> **WHAT YOU WILL DO**:
Extract from the material below each line that contains the string "computer". Case is significant.

> **RECORD EXTRACTS**:
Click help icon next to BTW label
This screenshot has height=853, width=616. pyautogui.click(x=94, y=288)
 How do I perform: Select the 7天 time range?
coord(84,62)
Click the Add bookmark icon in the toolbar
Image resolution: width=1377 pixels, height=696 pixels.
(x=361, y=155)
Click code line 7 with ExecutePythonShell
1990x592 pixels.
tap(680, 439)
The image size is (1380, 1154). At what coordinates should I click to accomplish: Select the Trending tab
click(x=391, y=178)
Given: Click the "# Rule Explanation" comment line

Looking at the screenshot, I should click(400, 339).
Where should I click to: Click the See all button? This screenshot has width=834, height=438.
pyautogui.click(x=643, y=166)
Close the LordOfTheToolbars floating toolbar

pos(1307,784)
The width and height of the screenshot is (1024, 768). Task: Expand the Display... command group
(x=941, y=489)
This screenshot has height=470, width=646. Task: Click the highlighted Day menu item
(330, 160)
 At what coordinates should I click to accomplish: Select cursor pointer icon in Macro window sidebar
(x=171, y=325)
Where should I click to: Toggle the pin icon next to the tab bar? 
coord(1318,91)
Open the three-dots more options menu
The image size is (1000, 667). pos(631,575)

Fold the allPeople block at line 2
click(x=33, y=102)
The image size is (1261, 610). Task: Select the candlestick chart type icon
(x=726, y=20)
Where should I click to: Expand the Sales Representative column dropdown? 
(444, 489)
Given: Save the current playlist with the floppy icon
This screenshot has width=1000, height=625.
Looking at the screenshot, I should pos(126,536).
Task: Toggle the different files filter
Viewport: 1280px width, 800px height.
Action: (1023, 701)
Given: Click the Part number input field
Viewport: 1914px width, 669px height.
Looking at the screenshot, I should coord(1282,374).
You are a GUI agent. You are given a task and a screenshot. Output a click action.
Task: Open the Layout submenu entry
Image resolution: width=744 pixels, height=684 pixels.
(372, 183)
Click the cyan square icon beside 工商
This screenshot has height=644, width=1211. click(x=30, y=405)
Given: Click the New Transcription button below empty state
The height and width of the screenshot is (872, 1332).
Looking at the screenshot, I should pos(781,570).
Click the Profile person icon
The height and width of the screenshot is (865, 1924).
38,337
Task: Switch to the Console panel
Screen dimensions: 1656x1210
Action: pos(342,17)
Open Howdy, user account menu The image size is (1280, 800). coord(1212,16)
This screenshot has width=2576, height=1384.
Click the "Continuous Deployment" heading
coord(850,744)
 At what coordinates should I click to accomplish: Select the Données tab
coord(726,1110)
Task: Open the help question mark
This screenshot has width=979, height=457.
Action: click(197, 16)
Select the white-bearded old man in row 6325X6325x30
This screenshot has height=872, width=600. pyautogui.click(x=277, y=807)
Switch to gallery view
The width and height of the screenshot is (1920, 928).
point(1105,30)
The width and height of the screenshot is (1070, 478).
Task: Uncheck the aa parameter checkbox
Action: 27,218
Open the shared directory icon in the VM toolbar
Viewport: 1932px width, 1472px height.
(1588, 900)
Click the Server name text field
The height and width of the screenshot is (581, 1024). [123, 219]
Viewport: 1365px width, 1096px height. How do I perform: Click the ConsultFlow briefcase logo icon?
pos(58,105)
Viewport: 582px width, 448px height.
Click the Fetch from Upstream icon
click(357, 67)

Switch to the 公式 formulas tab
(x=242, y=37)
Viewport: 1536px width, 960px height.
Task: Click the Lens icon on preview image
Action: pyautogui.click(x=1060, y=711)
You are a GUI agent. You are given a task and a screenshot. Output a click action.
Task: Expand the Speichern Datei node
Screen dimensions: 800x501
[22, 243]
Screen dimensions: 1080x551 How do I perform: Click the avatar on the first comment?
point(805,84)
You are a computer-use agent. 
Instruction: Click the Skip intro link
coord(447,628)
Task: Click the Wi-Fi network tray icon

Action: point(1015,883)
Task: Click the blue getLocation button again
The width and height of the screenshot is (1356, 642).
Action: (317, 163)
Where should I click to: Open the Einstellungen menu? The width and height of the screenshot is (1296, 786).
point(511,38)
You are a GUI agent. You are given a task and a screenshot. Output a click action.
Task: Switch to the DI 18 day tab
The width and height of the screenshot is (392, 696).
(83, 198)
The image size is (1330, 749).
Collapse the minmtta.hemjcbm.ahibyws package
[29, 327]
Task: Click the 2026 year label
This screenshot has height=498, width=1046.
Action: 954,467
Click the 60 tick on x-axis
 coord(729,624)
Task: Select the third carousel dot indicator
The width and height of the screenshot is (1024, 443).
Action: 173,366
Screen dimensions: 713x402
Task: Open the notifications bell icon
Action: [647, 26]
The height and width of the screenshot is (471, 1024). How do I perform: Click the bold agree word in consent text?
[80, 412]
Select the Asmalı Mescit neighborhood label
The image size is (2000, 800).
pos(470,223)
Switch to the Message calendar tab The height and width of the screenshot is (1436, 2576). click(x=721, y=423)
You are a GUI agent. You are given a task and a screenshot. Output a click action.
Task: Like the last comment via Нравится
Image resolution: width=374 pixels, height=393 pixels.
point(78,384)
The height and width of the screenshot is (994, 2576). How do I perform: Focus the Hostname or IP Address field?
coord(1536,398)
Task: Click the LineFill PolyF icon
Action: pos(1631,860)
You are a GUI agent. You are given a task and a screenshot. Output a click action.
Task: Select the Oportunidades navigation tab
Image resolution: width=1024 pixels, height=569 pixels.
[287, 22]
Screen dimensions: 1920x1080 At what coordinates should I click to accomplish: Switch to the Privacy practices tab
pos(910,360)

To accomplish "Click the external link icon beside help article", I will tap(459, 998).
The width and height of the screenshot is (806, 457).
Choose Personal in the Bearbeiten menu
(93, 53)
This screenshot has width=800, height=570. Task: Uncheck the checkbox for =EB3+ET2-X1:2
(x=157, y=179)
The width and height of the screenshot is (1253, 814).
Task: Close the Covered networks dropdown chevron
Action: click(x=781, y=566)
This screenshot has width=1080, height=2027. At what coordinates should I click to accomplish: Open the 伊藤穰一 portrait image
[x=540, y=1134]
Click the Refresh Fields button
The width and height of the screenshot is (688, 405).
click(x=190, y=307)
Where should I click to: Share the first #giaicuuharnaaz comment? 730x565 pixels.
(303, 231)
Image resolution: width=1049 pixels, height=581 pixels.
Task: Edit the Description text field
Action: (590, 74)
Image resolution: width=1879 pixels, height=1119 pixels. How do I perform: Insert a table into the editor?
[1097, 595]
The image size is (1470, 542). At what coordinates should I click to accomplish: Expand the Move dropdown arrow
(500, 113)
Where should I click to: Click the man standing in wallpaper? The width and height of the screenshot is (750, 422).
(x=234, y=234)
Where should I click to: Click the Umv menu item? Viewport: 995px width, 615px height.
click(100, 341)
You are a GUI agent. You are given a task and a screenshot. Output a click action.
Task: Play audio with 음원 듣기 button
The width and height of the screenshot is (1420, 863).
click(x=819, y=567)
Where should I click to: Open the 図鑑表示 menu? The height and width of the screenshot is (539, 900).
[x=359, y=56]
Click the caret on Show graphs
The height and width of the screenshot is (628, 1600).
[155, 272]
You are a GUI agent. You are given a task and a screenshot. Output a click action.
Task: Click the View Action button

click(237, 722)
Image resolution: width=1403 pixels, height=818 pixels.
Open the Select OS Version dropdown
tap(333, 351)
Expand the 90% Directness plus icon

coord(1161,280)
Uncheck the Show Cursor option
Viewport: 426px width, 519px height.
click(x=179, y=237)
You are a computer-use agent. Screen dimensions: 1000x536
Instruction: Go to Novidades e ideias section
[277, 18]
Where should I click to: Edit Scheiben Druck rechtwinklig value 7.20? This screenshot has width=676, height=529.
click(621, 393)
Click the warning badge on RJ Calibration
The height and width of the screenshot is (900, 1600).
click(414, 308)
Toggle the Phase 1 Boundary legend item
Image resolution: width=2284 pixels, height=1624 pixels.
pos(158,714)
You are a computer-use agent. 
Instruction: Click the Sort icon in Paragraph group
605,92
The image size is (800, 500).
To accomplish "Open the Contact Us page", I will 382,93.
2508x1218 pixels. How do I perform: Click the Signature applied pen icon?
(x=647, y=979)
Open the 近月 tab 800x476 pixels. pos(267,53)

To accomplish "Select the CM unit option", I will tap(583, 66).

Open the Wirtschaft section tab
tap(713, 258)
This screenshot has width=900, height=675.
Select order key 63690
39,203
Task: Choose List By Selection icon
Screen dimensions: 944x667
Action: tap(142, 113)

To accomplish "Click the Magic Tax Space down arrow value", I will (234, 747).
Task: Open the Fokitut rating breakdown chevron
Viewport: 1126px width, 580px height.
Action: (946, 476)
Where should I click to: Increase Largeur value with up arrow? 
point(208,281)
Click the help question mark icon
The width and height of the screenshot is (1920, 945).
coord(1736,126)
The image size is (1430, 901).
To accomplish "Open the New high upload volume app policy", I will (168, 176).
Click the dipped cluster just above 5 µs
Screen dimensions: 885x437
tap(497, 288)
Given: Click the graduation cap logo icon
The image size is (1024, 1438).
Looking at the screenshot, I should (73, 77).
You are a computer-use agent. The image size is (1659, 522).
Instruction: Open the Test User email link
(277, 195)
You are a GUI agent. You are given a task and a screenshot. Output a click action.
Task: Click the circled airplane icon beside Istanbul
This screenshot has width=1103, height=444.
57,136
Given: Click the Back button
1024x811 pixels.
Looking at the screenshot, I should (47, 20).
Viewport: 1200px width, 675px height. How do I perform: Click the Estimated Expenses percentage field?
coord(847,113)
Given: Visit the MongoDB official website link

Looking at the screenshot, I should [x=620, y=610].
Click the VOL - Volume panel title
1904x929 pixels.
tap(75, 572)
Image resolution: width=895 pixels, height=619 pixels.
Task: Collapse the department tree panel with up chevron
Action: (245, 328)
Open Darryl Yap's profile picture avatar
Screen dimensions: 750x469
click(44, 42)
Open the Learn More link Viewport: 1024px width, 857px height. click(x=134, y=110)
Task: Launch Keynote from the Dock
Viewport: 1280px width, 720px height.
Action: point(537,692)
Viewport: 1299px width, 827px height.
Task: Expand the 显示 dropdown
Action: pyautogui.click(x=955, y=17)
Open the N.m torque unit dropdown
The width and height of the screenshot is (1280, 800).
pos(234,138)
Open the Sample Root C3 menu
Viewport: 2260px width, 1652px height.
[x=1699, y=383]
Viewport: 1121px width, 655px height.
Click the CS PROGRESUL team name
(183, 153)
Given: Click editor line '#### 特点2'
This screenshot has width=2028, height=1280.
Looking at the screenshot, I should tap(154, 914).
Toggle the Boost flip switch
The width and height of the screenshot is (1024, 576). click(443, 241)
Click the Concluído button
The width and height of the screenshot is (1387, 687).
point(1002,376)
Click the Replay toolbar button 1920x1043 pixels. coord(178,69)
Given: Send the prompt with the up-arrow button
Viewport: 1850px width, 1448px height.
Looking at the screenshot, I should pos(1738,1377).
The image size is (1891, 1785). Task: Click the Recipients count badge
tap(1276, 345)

> **EXERCISE OUTPUT**:
You are a computer-use agent. 
You are a computer-use agent. Screen dimensions: 1000x536
You are a computer-use agent. 
You are a computer-use agent. The image size is (1659, 522).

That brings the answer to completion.